Jack Kerouac.
El Hombre que Camina Solo
Sobre la locura, el sentido y el camino del medio
Por: AA (The Isle of Man)
Nacemos gritando en un mundo que rápidamente nos enseña a sonreír.
A los cinco años, se espera de nosotros que reprimamos nuestro terror y lo llamemos curiosidad. A los dieciocho, se supone que tenemos un plan. A los treinta, una hipoteca. A los cuarenta, si tenemos suerte, la vacía comprensión de que, para empezar, el plan nunca fue nuestro.

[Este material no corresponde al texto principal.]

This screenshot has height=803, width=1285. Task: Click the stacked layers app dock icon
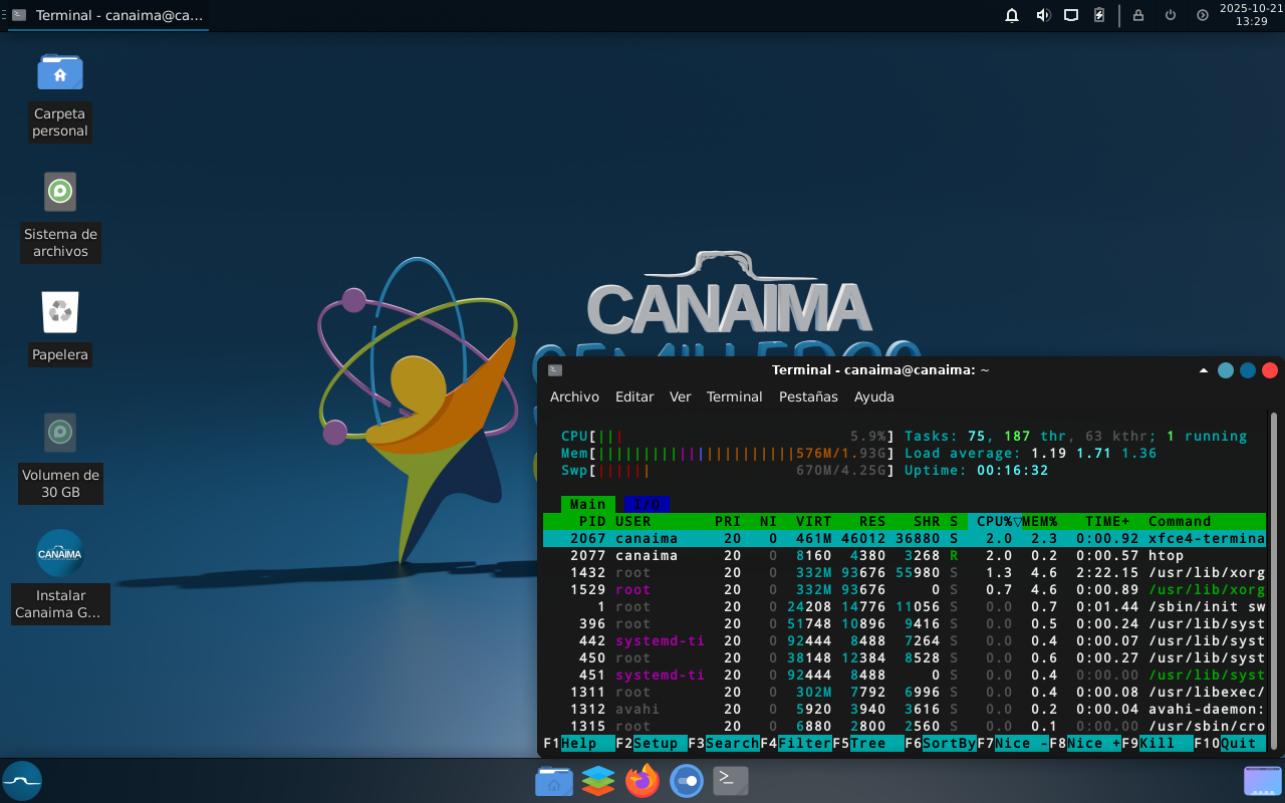click(598, 780)
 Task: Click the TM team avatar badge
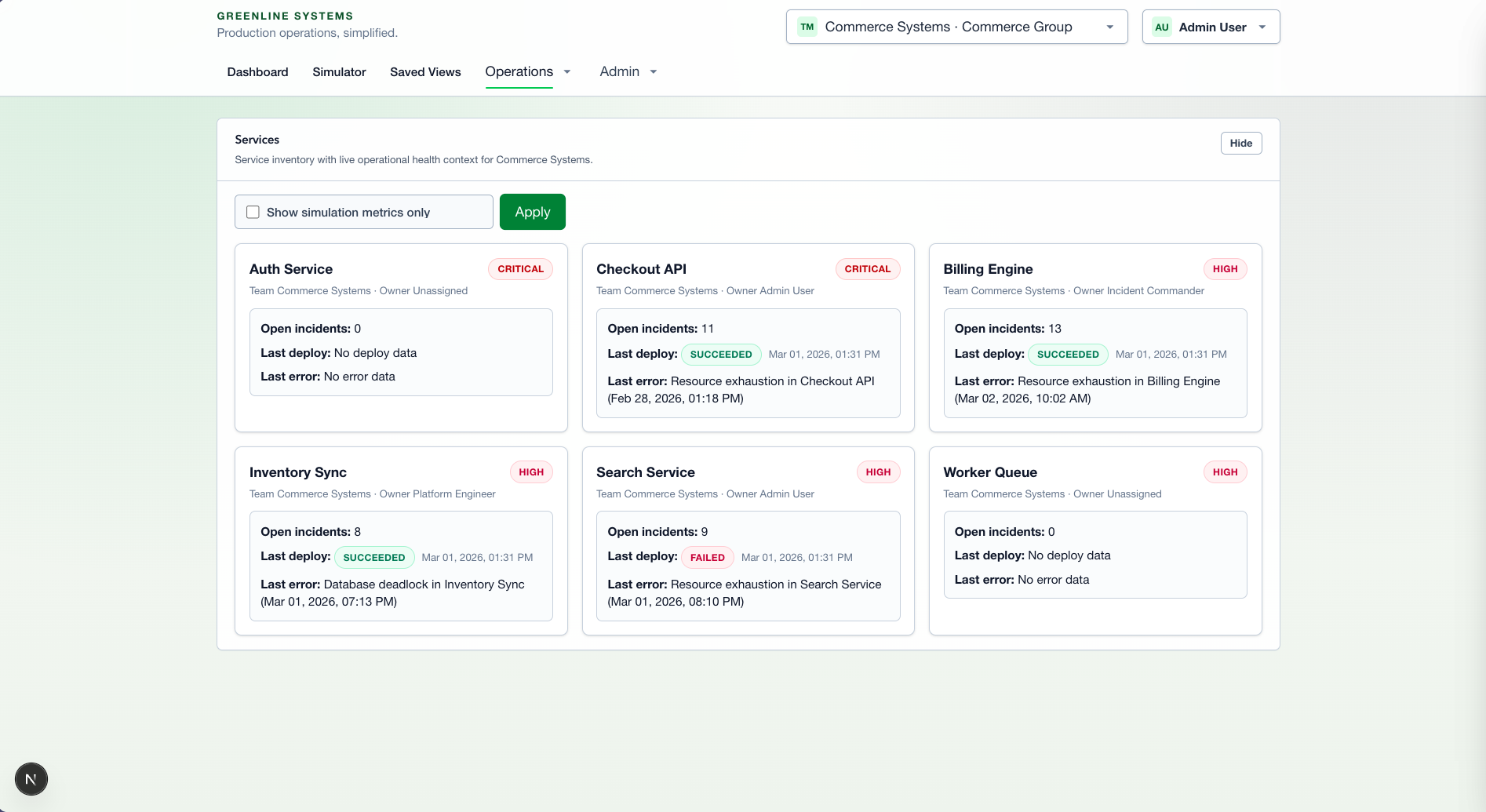(807, 27)
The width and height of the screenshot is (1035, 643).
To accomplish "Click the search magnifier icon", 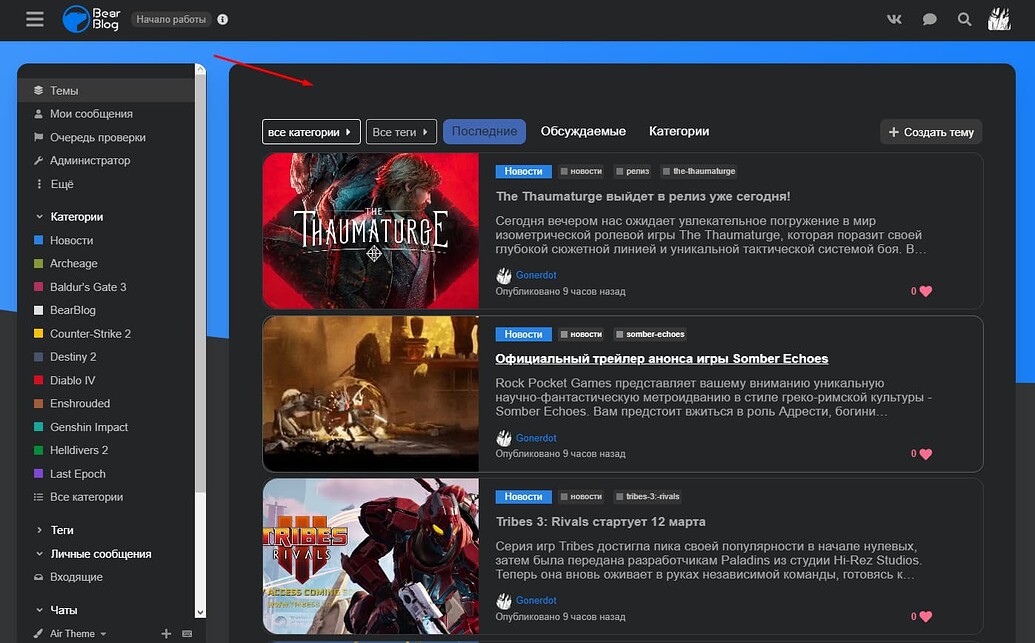I will [964, 19].
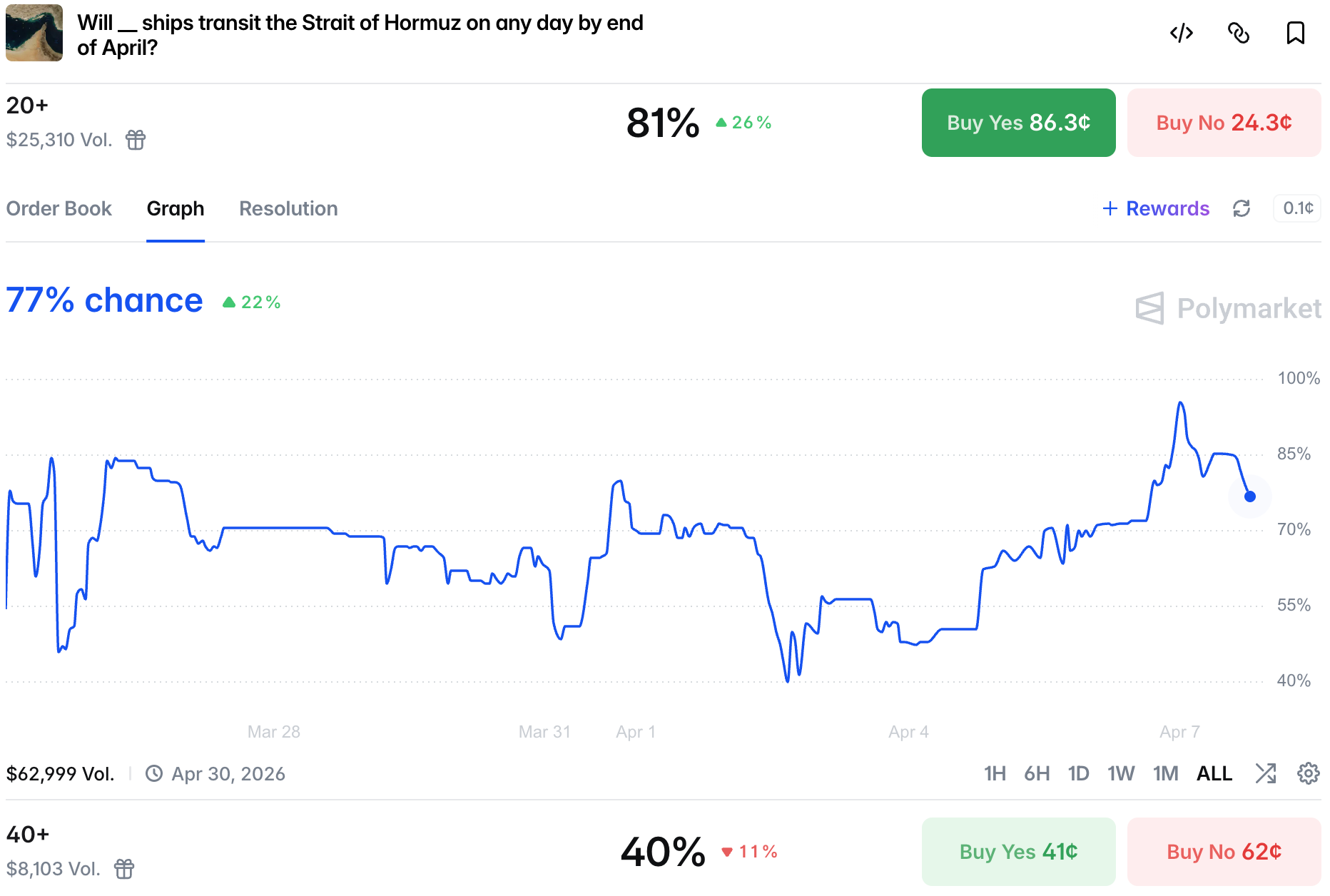Open the 0.1¢ tick size selector
Screen dimensions: 1330x896
1297,208
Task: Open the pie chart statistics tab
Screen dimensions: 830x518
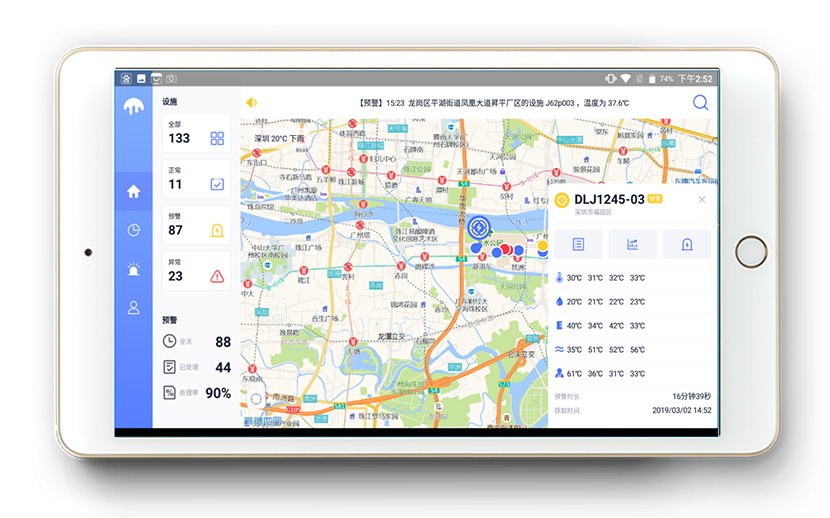Action: 133,230
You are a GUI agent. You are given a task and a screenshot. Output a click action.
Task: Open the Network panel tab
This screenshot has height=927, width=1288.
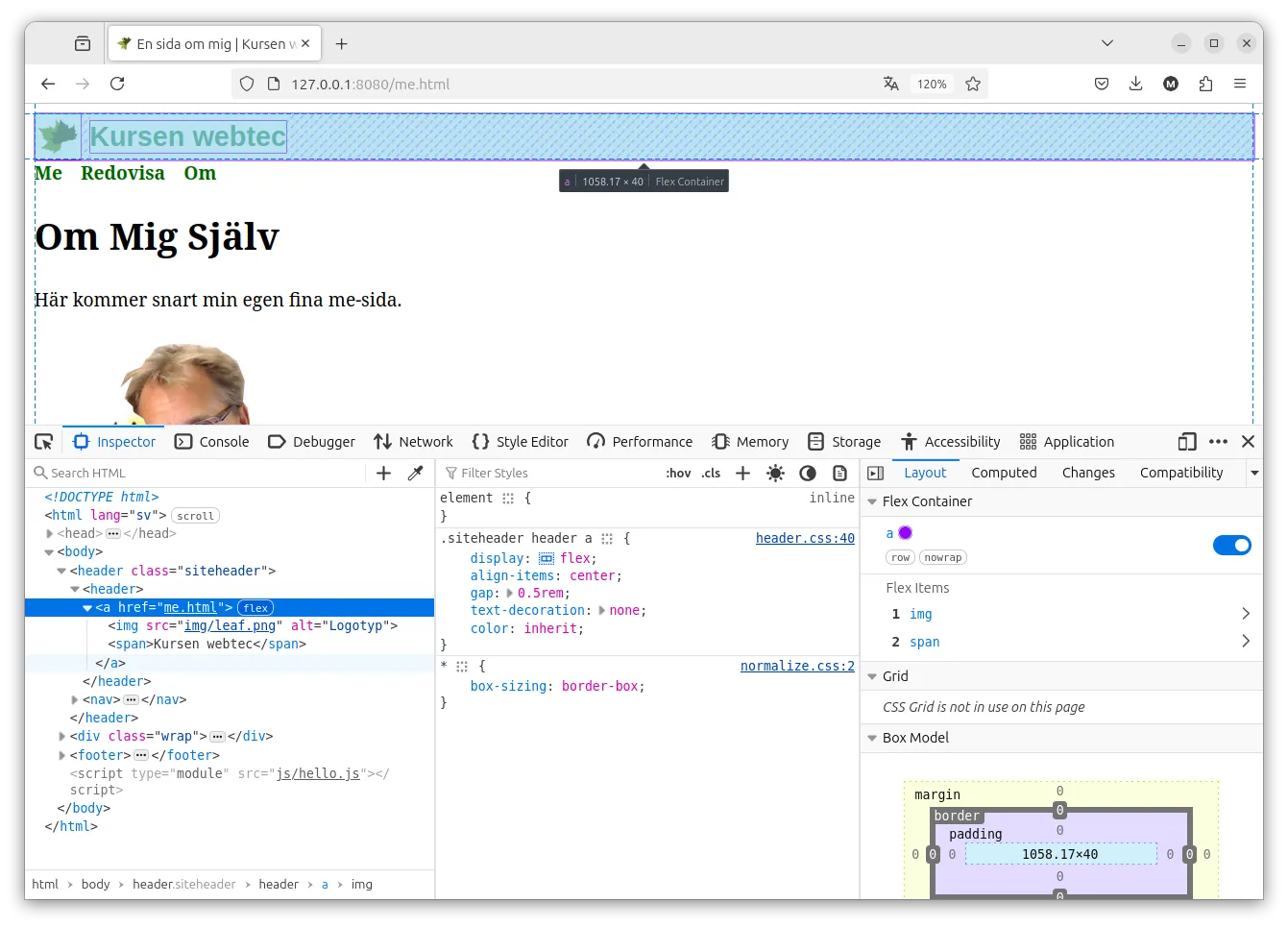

Ésta es la tragedia del hombre moderno: no que esté perdido, sino que se le alabe por fingir que no lo está.
Hojea columnas de consejos y cronologías dopaminérgicas. Hace pesas muertas y medita, escribe diarios y bloquea el tiempo. Escucha a Alan Watts por la noche y a Andrew Huberman por la mañana. Aun así, el picor persiste. El temor silencioso de que nada de eso sea real. De que todo esto pueda ser un sueño, y lo que es peor, un sueño diseñado por otra persona.
Fiódor Dostoievski entendía a este hombre. No en el lenguaje de los hashtags y las prisas, sino en el gemido enfermizo de Raskolnikov, de Iván Karamazov, del Hombre Subterráneo que declaró: «Soy un hombre enfermo... Soy un hombre rencoroso». No estaba siendo dramático. Estaba siendo sincero. El gran novelista ruso peló las capas de cortesía de la cultura y pidió: ¿y si el alma no es una construcción social, sino un campo de batalla?
En «Notas desde el subsuelo», Dostoievski nos presenta a un hombre que lo rechaza todo -la razón, la utopía, las matemáticas, la ciencia- porque intuye que son demasiado limpias. Demasiado convenientes. Demasiado sin vida. «Dos veces dos son cuatro no es vida», escribe. «Es el principio de la muerte».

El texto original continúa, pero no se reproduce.